#### INFORMATION

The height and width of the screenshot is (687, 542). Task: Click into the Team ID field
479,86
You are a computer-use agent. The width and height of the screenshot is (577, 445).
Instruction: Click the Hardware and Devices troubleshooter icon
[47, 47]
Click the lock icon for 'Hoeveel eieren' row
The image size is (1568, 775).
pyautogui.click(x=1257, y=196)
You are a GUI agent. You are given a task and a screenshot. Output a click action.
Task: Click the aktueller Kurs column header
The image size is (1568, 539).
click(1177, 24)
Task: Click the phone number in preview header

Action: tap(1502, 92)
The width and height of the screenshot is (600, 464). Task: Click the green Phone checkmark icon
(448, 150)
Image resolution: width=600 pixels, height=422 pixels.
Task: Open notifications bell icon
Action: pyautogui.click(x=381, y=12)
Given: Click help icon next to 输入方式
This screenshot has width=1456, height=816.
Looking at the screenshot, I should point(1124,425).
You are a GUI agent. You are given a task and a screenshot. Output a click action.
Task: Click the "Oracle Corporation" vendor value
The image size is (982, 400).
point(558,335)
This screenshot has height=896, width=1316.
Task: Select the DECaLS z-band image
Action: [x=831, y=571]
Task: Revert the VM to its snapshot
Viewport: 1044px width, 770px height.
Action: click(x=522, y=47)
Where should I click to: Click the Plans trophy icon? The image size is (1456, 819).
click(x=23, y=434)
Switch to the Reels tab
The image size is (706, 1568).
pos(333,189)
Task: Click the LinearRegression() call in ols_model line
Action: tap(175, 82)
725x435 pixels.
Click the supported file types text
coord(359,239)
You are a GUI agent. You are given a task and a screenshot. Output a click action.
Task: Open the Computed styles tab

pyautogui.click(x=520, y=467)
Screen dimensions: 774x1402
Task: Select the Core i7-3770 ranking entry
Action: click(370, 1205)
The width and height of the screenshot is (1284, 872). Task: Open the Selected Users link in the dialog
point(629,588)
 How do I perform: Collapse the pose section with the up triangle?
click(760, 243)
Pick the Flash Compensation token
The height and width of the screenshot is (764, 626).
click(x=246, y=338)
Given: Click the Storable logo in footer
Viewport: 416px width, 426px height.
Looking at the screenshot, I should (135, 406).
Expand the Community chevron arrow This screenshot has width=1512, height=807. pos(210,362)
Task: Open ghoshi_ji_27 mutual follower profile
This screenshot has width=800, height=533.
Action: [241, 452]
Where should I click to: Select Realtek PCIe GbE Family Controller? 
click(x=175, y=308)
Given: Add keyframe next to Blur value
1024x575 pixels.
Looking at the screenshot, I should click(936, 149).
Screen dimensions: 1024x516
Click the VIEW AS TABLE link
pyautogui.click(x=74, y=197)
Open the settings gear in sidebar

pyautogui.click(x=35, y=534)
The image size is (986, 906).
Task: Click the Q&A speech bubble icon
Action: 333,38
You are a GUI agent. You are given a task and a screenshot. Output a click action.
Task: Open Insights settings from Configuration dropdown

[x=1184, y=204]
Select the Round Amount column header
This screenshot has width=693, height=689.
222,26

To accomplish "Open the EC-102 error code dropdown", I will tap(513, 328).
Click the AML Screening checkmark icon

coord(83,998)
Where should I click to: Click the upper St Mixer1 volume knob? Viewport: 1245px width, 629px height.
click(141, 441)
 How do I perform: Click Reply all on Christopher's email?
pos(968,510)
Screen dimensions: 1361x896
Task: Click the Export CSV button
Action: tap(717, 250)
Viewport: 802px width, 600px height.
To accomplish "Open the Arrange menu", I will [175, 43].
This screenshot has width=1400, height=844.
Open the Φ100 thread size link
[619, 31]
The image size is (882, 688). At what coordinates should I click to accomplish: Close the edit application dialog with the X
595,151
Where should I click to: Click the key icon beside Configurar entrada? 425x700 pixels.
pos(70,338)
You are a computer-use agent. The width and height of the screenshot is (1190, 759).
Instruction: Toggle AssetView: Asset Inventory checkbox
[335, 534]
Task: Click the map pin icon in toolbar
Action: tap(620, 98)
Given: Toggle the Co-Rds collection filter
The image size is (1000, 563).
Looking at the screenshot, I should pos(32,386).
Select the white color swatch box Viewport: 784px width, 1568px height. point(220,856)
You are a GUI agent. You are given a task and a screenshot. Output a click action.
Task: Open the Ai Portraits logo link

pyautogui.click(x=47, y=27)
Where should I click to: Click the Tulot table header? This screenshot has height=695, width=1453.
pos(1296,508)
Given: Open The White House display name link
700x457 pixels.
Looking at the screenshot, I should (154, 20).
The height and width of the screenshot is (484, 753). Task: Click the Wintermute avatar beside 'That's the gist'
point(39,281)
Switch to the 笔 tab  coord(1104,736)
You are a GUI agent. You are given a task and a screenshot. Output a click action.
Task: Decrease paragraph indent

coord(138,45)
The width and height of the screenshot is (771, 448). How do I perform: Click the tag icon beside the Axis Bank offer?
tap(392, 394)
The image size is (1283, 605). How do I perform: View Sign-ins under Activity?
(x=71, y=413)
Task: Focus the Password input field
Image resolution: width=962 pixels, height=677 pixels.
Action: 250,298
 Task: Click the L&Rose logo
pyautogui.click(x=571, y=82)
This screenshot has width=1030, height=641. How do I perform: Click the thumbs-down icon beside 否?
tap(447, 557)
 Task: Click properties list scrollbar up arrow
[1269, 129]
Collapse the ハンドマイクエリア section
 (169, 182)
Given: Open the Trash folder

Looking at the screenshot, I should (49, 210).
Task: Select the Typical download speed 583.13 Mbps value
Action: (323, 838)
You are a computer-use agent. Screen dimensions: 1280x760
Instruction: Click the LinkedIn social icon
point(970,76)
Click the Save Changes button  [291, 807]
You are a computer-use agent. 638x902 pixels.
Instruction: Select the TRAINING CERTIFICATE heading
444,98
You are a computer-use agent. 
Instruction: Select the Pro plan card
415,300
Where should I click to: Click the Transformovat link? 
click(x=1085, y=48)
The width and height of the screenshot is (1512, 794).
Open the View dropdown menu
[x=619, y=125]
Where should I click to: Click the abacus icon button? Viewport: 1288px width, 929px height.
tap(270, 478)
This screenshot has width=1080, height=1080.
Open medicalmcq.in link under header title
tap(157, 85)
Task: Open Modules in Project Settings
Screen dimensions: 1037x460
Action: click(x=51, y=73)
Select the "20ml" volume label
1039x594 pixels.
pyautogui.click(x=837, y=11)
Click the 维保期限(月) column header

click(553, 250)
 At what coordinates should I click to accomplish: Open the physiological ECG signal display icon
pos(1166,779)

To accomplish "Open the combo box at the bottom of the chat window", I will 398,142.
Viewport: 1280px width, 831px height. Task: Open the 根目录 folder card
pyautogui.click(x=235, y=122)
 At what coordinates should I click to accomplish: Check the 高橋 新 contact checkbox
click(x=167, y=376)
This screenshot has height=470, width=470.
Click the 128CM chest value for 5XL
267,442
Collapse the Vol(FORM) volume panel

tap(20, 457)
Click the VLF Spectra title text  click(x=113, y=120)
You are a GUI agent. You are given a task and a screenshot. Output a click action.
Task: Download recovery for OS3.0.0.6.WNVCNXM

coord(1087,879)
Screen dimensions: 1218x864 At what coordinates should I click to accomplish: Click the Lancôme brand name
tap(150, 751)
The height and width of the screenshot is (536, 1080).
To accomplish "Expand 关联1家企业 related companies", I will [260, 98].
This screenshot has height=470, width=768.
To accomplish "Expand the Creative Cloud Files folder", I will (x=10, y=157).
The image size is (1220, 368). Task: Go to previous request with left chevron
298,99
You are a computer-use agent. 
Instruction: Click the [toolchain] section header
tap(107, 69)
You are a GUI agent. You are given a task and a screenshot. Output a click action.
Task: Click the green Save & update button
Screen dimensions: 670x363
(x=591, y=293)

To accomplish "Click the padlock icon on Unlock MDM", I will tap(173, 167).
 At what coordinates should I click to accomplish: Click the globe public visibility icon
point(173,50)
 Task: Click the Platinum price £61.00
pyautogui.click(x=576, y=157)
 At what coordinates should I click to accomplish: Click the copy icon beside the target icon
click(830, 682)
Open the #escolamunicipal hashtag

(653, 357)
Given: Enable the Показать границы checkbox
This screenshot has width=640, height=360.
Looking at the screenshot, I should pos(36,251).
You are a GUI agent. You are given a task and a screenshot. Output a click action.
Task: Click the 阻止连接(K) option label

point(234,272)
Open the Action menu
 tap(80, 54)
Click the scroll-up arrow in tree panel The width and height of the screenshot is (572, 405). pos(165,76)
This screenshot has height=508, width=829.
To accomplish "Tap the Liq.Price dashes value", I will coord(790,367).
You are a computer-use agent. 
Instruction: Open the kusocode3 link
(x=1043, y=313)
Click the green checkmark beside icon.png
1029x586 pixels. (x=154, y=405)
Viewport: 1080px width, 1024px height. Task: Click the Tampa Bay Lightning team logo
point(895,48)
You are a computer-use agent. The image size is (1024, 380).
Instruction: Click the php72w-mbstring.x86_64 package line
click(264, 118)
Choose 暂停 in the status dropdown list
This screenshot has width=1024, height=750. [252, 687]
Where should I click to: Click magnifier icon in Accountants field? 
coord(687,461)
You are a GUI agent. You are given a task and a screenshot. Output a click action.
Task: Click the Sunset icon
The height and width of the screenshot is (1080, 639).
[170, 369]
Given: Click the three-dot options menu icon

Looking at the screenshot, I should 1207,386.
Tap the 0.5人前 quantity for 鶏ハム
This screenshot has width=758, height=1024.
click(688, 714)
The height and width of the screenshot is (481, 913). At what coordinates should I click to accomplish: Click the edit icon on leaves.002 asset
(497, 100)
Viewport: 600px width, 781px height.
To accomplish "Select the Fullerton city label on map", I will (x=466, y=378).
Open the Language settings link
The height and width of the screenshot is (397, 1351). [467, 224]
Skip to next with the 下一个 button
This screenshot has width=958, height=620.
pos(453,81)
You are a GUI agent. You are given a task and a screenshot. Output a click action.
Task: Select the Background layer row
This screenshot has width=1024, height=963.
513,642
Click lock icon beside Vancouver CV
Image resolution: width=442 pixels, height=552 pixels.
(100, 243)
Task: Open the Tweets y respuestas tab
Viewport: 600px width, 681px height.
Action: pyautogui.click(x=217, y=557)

########

| WHAT TO DO |
Reproduce only the lines between the line containing "Click lock icon beside Vancouver CV" and the last line of the records, those two lines included, exactly.

| TASK ANSWER |
Click lock icon beside Vancouver CV
Image resolution: width=442 pixels, height=552 pixels.
(100, 243)
Task: Open the Tweets y respuestas tab
Viewport: 600px width, 681px height.
Action: pyautogui.click(x=217, y=557)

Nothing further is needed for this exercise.